Exercise directions: Rewrite the material from the line containing "The image size is (1279, 484)." through the line containing "Click the footer", putting "preview" in place of "thumbnail" and leaving everything else unchanged.

Materials provided:
[Begin]

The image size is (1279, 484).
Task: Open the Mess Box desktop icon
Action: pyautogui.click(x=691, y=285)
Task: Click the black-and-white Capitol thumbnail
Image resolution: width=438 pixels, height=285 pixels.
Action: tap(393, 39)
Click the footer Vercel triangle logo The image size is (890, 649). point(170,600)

[End]
[Begin]

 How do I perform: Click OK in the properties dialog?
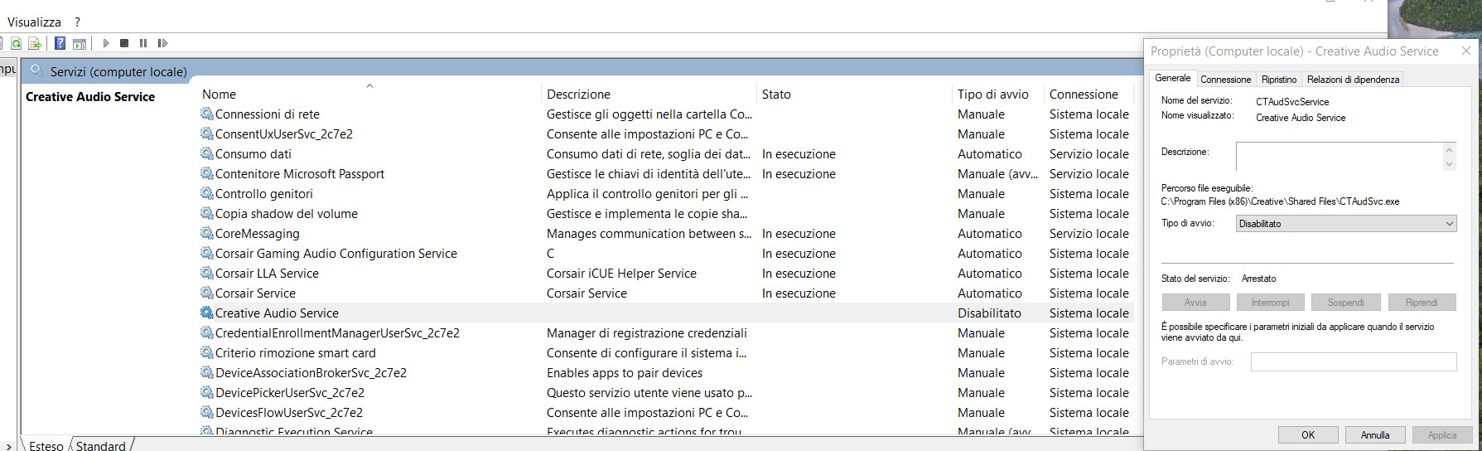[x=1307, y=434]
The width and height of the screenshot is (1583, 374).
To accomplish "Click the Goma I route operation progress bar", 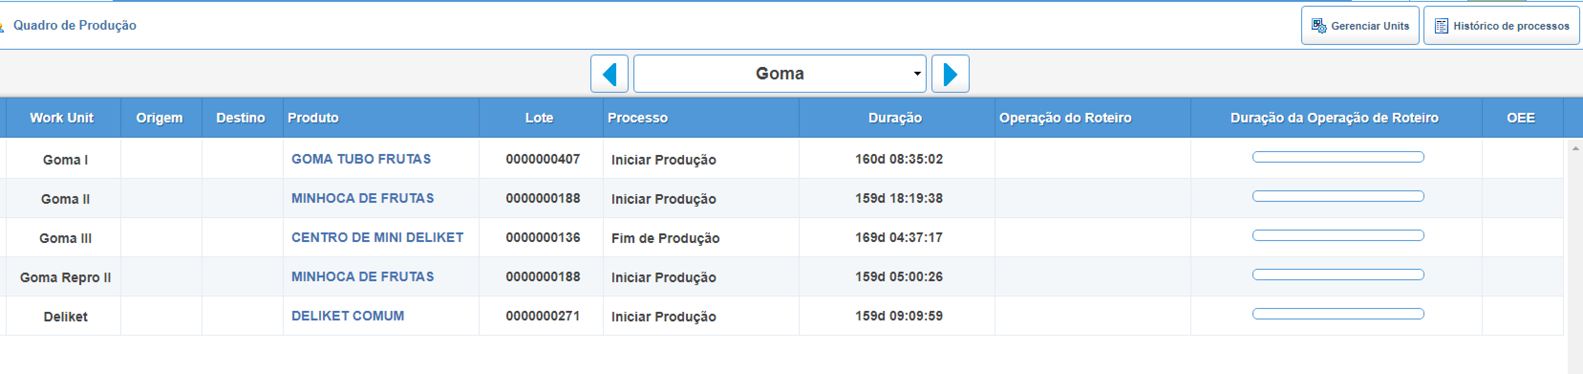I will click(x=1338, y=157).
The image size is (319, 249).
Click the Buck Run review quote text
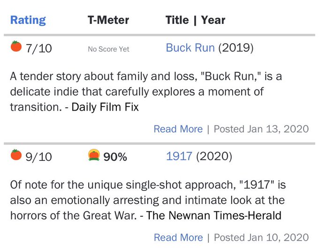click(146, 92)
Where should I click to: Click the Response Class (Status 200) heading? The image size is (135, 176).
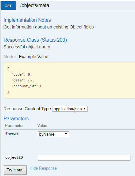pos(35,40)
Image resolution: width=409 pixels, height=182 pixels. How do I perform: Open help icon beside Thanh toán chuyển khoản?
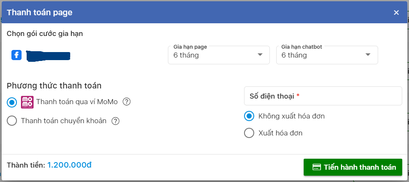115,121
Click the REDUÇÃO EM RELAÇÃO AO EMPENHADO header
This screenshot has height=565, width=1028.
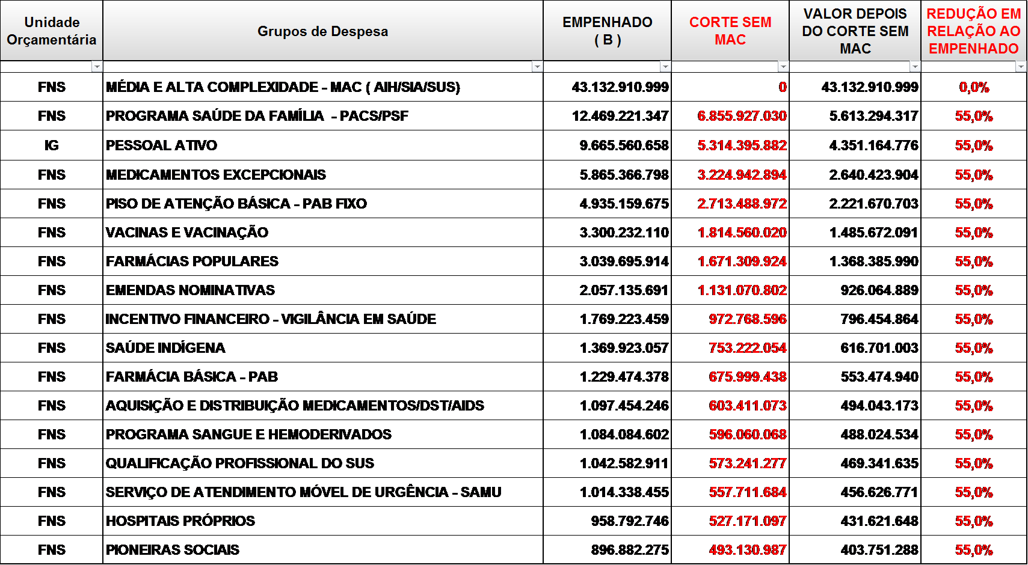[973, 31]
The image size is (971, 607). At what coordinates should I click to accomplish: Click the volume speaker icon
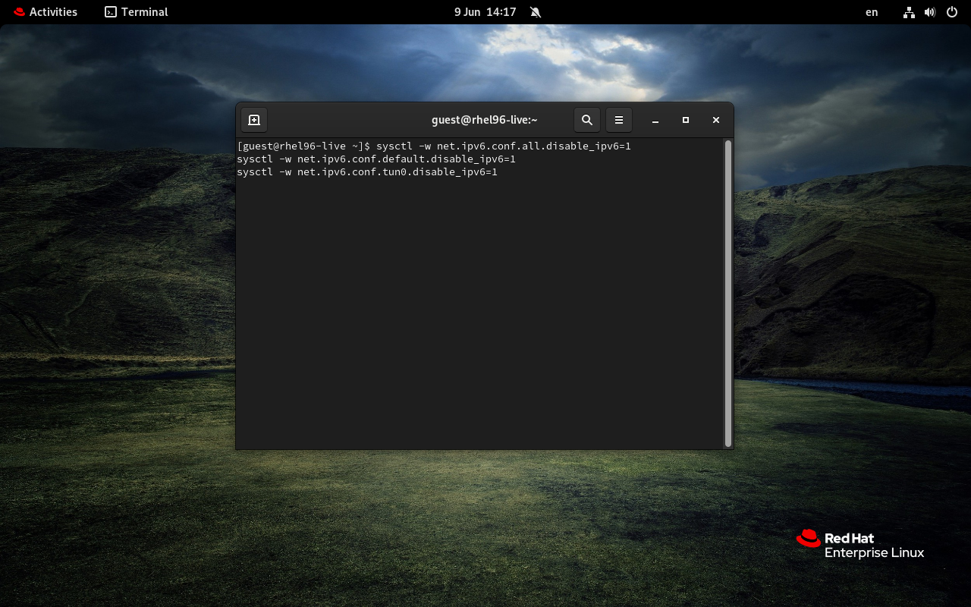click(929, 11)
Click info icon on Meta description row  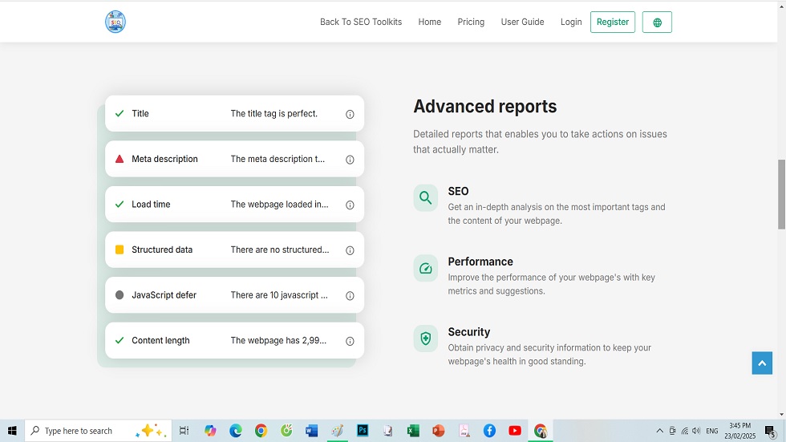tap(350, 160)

[End]
[Begin]

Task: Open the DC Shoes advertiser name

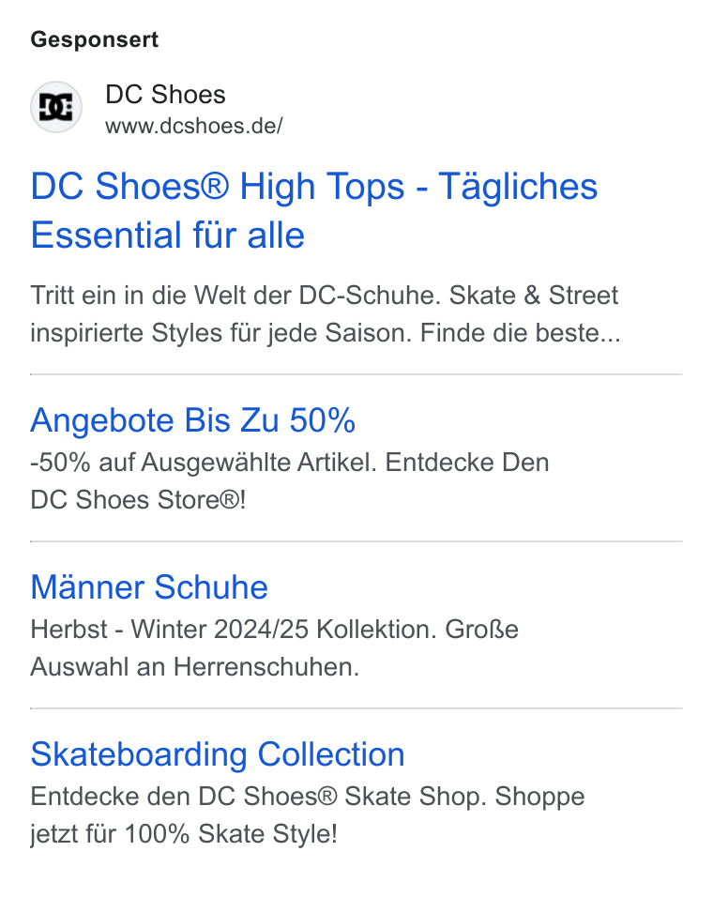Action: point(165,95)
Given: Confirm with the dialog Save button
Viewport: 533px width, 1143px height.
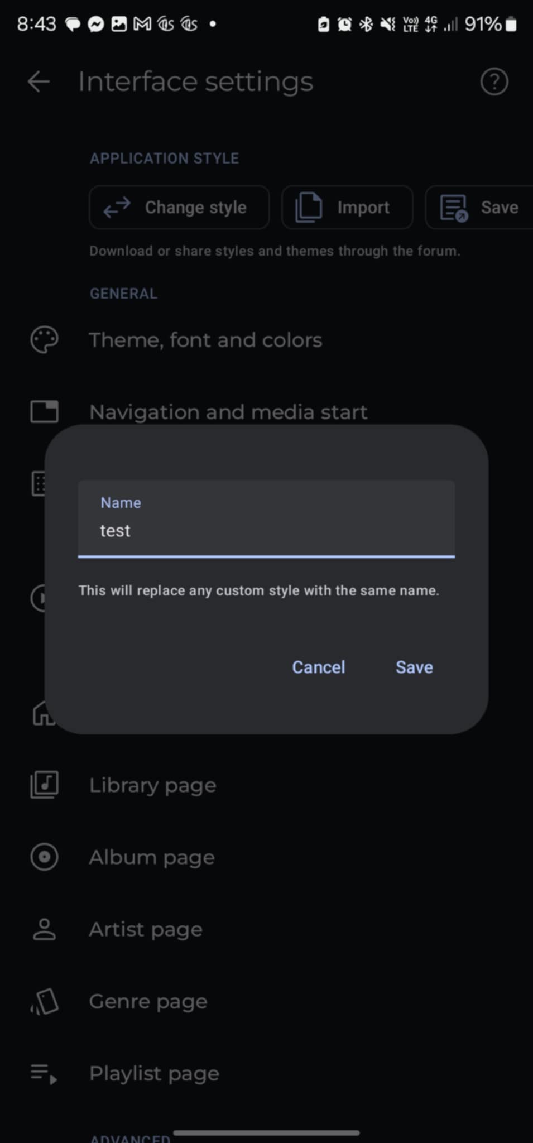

[End]

Exercise answer:
The image size is (1279, 484).
Task: Open the Mess Box desktop icon
Action: pyautogui.click(x=691, y=285)
Task: Click the black-and-white Capitol preview
Image resolution: width=438 pixels, height=285 pixels.
Action: tap(393, 39)
Click the footer Vercel triangle logo The image size is (890, 649). point(170,600)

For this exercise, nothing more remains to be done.